[Data to process — start]

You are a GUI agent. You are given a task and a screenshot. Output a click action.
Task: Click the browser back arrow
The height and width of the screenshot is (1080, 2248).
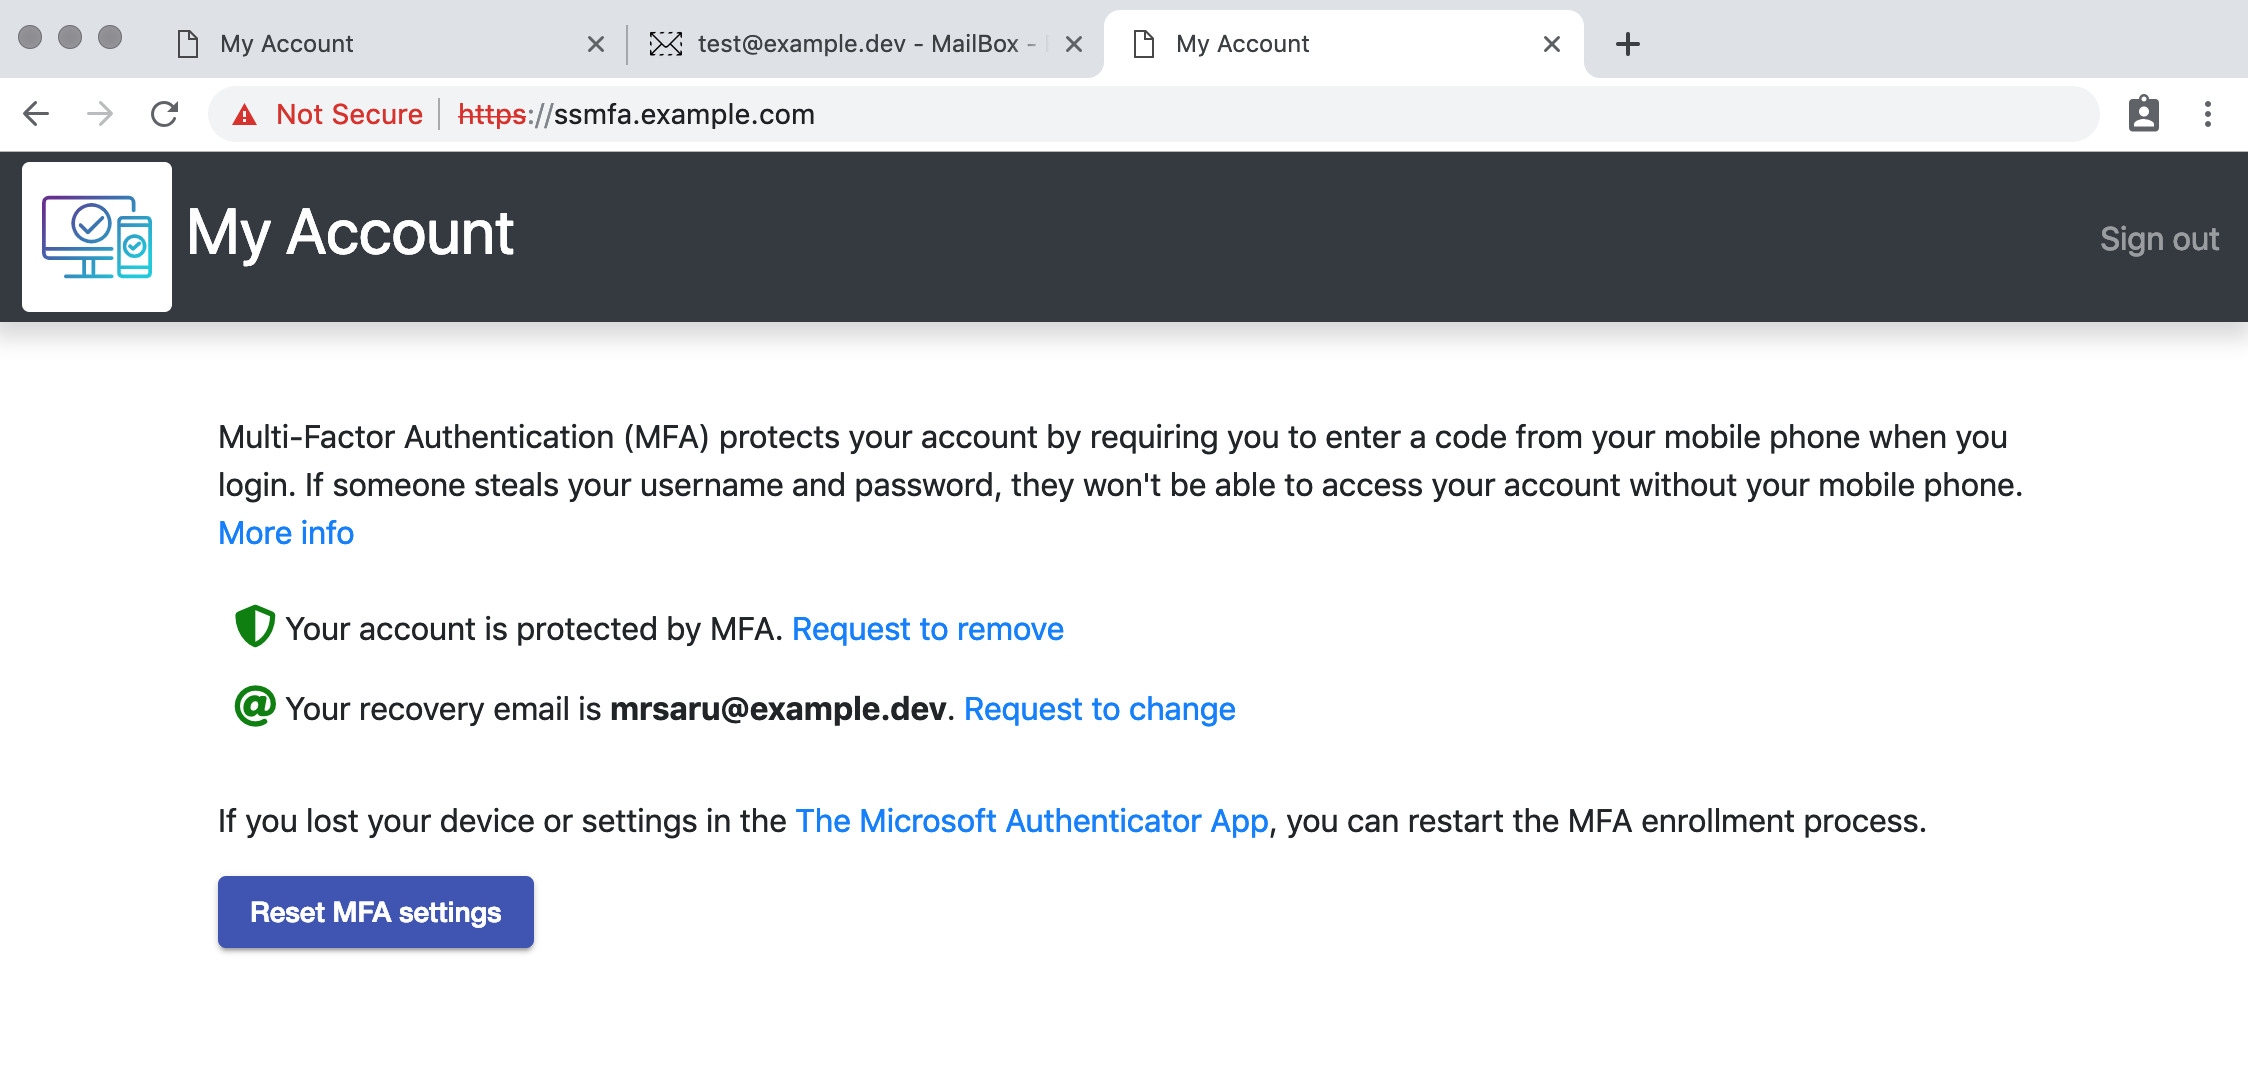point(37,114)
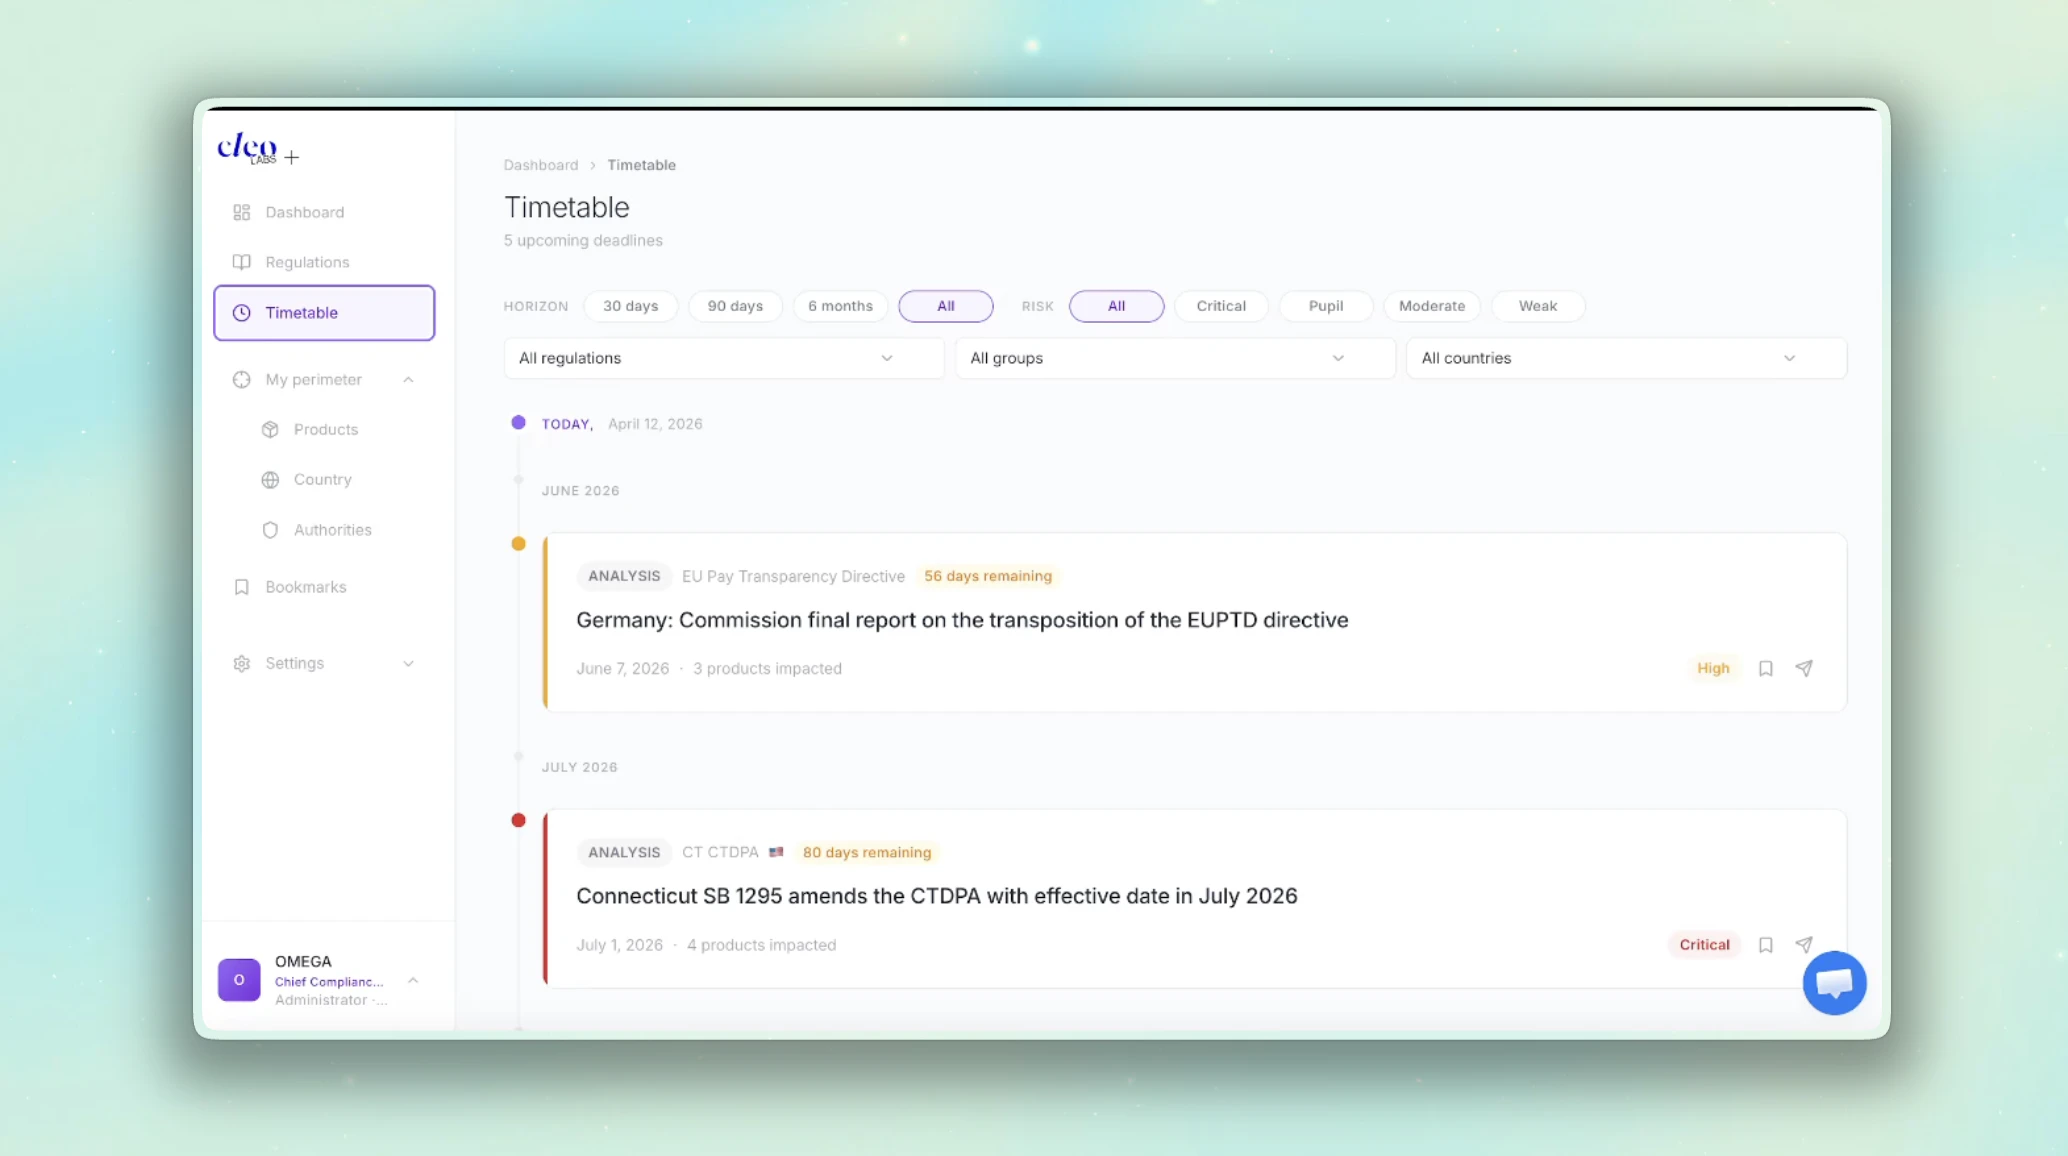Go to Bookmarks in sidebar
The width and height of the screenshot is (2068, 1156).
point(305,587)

[Data to process — finish]

Task brief |
Each record should appear again exactly as it stands, with no picture included.

Result for this exercise |
You are a GUI agent. You are given a task and a screenshot. Output a click action.
Task: Click the browser back arrow
The height and width of the screenshot is (1080, 2248).
point(37,114)
Go to Bookmarks in sidebar
The width and height of the screenshot is (2068, 1156).
point(305,587)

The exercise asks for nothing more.